** Provided data follows **

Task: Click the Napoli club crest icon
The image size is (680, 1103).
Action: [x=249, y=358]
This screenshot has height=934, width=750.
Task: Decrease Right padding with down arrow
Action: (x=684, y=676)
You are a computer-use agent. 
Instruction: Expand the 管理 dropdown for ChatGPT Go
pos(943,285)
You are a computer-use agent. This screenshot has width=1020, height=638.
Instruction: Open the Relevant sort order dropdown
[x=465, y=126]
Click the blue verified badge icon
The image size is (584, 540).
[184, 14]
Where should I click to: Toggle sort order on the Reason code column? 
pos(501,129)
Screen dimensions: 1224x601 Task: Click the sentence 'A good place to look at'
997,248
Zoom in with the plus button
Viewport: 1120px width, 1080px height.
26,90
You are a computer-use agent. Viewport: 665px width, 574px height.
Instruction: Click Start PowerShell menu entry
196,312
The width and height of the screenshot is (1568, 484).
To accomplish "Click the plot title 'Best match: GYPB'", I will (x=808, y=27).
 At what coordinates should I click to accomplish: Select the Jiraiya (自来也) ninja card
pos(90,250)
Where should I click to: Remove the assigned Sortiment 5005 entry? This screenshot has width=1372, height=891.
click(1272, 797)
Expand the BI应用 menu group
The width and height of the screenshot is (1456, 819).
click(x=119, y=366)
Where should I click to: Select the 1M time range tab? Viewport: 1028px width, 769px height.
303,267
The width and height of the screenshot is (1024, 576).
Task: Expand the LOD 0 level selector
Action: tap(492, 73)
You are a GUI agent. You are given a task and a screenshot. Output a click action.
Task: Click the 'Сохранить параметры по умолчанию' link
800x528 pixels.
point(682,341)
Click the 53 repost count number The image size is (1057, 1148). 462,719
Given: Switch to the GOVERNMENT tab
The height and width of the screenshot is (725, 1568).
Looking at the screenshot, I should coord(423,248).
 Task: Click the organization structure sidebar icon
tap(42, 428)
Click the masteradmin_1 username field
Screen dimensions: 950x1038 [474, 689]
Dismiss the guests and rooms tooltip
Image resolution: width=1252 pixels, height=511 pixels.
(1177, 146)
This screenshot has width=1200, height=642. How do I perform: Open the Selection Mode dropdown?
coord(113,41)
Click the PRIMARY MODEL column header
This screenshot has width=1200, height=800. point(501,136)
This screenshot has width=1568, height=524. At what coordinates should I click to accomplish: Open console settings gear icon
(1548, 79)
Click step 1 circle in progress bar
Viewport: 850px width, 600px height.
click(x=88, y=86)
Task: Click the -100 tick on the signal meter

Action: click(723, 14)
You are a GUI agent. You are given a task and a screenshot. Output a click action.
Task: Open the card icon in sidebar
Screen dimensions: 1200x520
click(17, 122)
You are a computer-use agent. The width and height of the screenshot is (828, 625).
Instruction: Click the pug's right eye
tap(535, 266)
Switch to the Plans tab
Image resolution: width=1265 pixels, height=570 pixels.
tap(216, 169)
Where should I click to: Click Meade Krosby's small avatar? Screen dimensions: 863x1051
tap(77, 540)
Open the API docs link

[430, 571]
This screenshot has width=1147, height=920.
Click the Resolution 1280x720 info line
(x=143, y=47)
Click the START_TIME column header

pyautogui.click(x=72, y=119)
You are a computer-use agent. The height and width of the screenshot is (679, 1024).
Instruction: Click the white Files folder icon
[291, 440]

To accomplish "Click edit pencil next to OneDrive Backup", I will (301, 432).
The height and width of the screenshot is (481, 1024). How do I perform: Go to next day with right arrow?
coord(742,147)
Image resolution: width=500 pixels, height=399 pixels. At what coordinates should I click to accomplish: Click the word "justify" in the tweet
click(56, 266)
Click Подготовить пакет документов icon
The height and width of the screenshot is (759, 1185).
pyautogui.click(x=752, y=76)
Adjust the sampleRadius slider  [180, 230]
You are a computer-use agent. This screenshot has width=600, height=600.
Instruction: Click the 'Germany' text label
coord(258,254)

** End of Provided data **

_Task directions_:
Reply with nothing but the number of lines in the entries above that hold the string "will".

_Solution for this problem_:
2